= TEXT SECTION =

How writers write.

 

 

Do writers  sit in a coffee shop or work at home? Do they insist on silence or handle noise by tuning it out? Long hand? Computer? Typewriter? Voice entry?

Haruki Murakami (http://ow.ly/RUSX308ju8Y) says, “When I’m in writing mode for a novel, I get up at four a.m. and work for five to six hours. In the afternoon, I run for ten kilometers or swim for fifteen hundred meters (or do both), then I read a bit and listen to some music. I go to bed at nine p.m.”

Maya Angelou (http://ow.ly/RUSX308ju8Y) says, “I keep a hotel room in my hometown and pay for it by the month.

I go around 6:30 in the morning. I have a bedroom, with a bed, a table, and a bath. I have Roget’s Thesaurus, a dictionary, and the Bible.  I have all the paintings and any decoration taken out of the room. I ask the management and housekeeping not to enter the room, just in case I’ve thrown a piece of paper on the floor, I don’t want it discarded. But I’ve never slept there, I’m usually out of there by 2. And then I go home and I read what I’ve written that morning, and I try to edit then. Clean it up.”

Emily St. Jonh Mandel, author of Last Night in Montreal (Unbridled Books, 2009) and The Singer’s Gun (Unbridled, May 2010):

“I do most of my writing in my home office, at my unbelievably messy desk. It’s by far my favorite place to write—my cats and my music are there, and it’s a very peaceful room. I live in Brooklyn and work at a university in Manhattan, and I get off work in the mid-afternoon. Often if I have theatre tickets or some other plans that require me to be in Manhattan that evening, I’ll linger at work for a few hours. When that happens, I go to the library at the university where I work and write there for a while. Often, very often, I’ll find myself writing in the subway. I spend two hours a day on the F train, five days a week, and I always carry a notebook with me.”

Alexander Chee, author of Edinburgh (Picador, 2002) and the forthcoming The Queen of the Night:

“Usually it’s trains where I get the most writing done—I wish I could get a residency from Amtrak on a sleeper car, or an office booth in a cafe car. I recently had a residency at a colony in Florida, where I had two days of writing 17 pages a day and it would have continued if I hadn’t had to leave. I think anonymity and displacement help me no matter where I am—I need to feel like I’ve vanished and no one can find me.”

Nova Ren Suma, author of Dani Noir (Aladdin/Simon & Schuster, 2009) and Imaginary Girls (Dutton, summer 2011):

“I live in a tiny apartment in New York and can sometimes be found writing first thing in the mornings at a cafe, if I can find a good table, but I don’t stay there for long. There are the crowds. The noise. I can’t control the music on the stereo. The real place where I get most of my writing done is called the Writers Room. Billed as an urban writers’ colony in New York City, it’s a place for writers of all genres to go for space, quiet, and uninterrupted time to work. At various desks in the giant loft space of the Writers Room, I’ve written, no exaggeration, thousands of pages. When you pay for an ‘office space’ like this and have a dedicated place to go, one filled with other working writers typing up their own pages, it makes you all the more motivated to do your own work.”

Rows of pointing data
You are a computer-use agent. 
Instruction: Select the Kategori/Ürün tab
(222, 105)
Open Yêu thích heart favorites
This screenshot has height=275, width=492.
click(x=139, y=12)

= YOUR TASKS =
**1)** Summarize the text on how writers write in exactly two sentences.
**2)** Carry on the text on how writers write, picking up right after its final sentence.

= SOLVED TASKS =
**1)** The text opens by asking where and how writers work, such as in a coffee shop or at home, in silence or amid noise, and by hand or on a machine. Several writers then describe their habits: Murakami rises at four a.m. and writes for five to six hours, Angelou works in a hotel room she rents in her hometown, Mandel writes mostly in her home office and often on the subway, Chee gets the most done on trains, and Suma does most of her writing at the Writers Room in New York.

**2)**
And the rest of us?

            I believe most authors (like me) work at home, at a desk tucked in a corner somewhere, tuning out the normal noises of family going about their daily lives (or wearing earplugs) and adjusting their schedule to the demands of life.

Others don’t have it so good. My Nigerian writer friend says:

Pls you may have to ignore the doc I sent in my previous email. Because of the acute shortage of power I am sort of working under duress. Once I fix my gen I’ll be able to work freely.

And later:

I’ve serviced my generator and now I don’t have to depend on the government for power.

Like many other peace-abiding Nigerians, we somehow still manage to survive. Everyday is an ordeal and sometimes I can’t help but feel the Lord God is punishing us all for the crimes some of us (including the cabal) made by turning to the legendary tyrant Buhari. Nigeria’s pitiful condition is an open book. A researcher some years ago said we are the “Happiest People on Earth.” I wonder if this survey will stand the test of time.

Robert J. Sawyer says it best in answer to this question.

“Name some of the rituals or habits you indulge in while writing.”

Not to be dismissive, but the answer is (a) none, and (b) it should be none. A writer needs to write, period. He or she can’t wait for the muse, shouldn’t need peace and quiet and isn’t entitled to perfect conditions or the perfect spot. Rituals? Fingers on the home typing row. Habits? Getting down to work, whether it’s in my home, on a plane, in a hotel room or (among other places I’ve actually opened up my computer and started writing) in the ruins of Pompeii, on a ferry in Australia or on a park bench in the Yukon.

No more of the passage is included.